Research Diagram of the Insulin Cell-Signaling Pathway in Mice

image: Researchers have combined data from multiple databases and original, large-scale lab experiments to track the effects of insulin on other molecules within mouse cells. Cells respond differently to high and low concentrations of insulin. Researchers hope their trans-omic technique will be useful in identifying new methods to control insulin levels in type 2 diabetes and will be applied to understanding other complicated signaling pathways within cells. view more 

Credit: Image by Shinya Kuroda CC-BY-ND.

High or low concentrations of insulin activate different cell signaling pathways, according to a new scientific method that combines data from multiple databases and large-scale lab experiments. This ongoing research project may help unveil better approaches to understand the causes of and potential therapies for type 2 diabetes.

Scientists already have methods to understand all the genes (genomics), proteins (proteomics), or metabolites (metabolomics) within a cell, but not all of these different types of molecules at the same time. University of Tokyo researchers are pioneering the new trans-omics approach that combines all of these previously individual fields - the different "omics" - to understand the interactions between molecules inside cells in a comprehensive, highly detailed way.

"Our results look almost like a subway map. Each molecule that insulin influences, directly or indirectly, is like a station. But a map is not very useful if you do not know the route. Our method combines database information with new experimental data to show how the different stations, or molecules, connect after receiving the insulin signal," said Professor Shinya Kuroda.

Professor Shinya Kuroda has been pioneering trans-omics approaches since the field started to emerge around 2013. Project Researcher Kentaro Kawata is the first author of the recent paper and completed the research as part of his doctoral studies.

Kuroda and his team are interested in how cells send signals to control their internal processes, especially how those signals change throughout the day. Insulin is a highly dynamic molecule and the hormone that helps control how the body turns sugar from food into energy. Improper regulation of insulin leads to diabetes.

"Type 2 diabetes is a complex disease, but it can be simply understood as an impairment of the temporal pattern of the body's response to insulin," said Kawata.

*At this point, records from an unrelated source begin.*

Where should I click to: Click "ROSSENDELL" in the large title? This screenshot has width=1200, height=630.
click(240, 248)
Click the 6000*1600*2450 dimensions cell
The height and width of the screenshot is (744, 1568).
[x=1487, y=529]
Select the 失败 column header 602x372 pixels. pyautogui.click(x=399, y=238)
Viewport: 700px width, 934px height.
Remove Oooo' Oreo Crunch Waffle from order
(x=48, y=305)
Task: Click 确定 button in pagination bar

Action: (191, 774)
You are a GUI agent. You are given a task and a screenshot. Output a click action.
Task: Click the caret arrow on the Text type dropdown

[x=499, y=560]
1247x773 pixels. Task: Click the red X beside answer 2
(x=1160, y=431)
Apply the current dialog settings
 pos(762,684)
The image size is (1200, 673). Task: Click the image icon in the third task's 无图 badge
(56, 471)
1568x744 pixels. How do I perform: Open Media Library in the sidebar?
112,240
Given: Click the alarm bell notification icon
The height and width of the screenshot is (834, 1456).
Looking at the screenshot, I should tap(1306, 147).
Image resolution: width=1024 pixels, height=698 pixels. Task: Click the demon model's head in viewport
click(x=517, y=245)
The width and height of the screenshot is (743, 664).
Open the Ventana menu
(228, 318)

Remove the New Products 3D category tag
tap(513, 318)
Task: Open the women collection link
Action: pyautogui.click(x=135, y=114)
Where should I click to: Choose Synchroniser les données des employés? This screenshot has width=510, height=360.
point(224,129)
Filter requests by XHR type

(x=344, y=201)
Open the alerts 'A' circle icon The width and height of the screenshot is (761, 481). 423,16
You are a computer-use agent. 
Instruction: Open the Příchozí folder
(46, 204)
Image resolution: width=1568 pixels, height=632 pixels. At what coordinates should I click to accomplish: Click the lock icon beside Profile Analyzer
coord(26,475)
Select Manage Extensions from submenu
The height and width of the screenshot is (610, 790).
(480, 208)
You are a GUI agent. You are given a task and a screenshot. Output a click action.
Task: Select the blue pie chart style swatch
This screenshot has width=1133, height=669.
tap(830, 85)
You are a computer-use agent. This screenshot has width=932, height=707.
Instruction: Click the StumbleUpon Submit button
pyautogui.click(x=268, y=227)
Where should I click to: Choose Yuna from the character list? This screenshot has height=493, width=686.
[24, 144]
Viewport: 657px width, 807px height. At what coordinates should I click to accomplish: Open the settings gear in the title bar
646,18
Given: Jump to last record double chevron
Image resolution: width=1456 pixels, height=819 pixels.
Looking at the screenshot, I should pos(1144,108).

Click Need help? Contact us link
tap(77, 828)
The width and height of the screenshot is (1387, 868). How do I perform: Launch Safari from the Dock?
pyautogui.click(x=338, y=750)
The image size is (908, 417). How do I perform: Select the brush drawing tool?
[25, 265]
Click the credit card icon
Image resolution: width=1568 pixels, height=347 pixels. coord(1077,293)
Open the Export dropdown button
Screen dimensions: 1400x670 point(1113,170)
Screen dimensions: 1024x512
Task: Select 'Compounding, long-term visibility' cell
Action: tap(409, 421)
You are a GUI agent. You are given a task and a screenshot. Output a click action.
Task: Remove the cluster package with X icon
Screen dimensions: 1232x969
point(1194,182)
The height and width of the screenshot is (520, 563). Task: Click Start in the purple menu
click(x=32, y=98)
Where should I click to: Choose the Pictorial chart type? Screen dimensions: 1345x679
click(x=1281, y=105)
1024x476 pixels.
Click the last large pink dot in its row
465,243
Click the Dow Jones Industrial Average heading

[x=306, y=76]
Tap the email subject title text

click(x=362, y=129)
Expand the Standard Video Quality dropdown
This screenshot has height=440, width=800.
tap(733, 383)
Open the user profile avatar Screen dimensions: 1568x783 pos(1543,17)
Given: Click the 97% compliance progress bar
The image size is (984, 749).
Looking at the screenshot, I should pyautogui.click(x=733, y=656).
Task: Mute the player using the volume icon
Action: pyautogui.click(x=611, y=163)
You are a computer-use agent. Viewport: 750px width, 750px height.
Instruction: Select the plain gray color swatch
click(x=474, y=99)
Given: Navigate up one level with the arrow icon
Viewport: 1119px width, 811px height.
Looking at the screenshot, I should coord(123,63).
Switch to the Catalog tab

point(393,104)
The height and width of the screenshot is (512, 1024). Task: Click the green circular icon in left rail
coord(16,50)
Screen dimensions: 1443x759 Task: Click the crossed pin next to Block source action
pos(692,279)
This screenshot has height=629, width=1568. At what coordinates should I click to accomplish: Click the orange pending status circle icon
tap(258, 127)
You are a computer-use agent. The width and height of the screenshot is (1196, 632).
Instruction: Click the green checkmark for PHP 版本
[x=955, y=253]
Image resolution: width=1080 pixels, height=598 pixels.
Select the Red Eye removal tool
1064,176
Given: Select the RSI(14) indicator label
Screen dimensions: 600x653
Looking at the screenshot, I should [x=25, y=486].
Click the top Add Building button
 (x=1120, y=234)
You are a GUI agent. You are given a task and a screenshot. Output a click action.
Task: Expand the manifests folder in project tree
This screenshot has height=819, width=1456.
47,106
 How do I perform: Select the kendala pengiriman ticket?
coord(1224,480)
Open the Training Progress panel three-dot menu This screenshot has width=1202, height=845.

The research team uncovered that high and low concentrations of insulin activate different genes and metabolic processes. Cells respond not just to the presence or absence of insulin, but can interpret and respond differently to varying concentrations of insulin to control distinct biological processes.

The research team is currently conducting experiments to verify the results they find from their trans-omic data analysis are confirmed by studies with live mice. Detailed understanding of the dynamics of how and when insulin activates so many other molecules within cells may make it possible to design more effective insulin regimens for people with diabetes.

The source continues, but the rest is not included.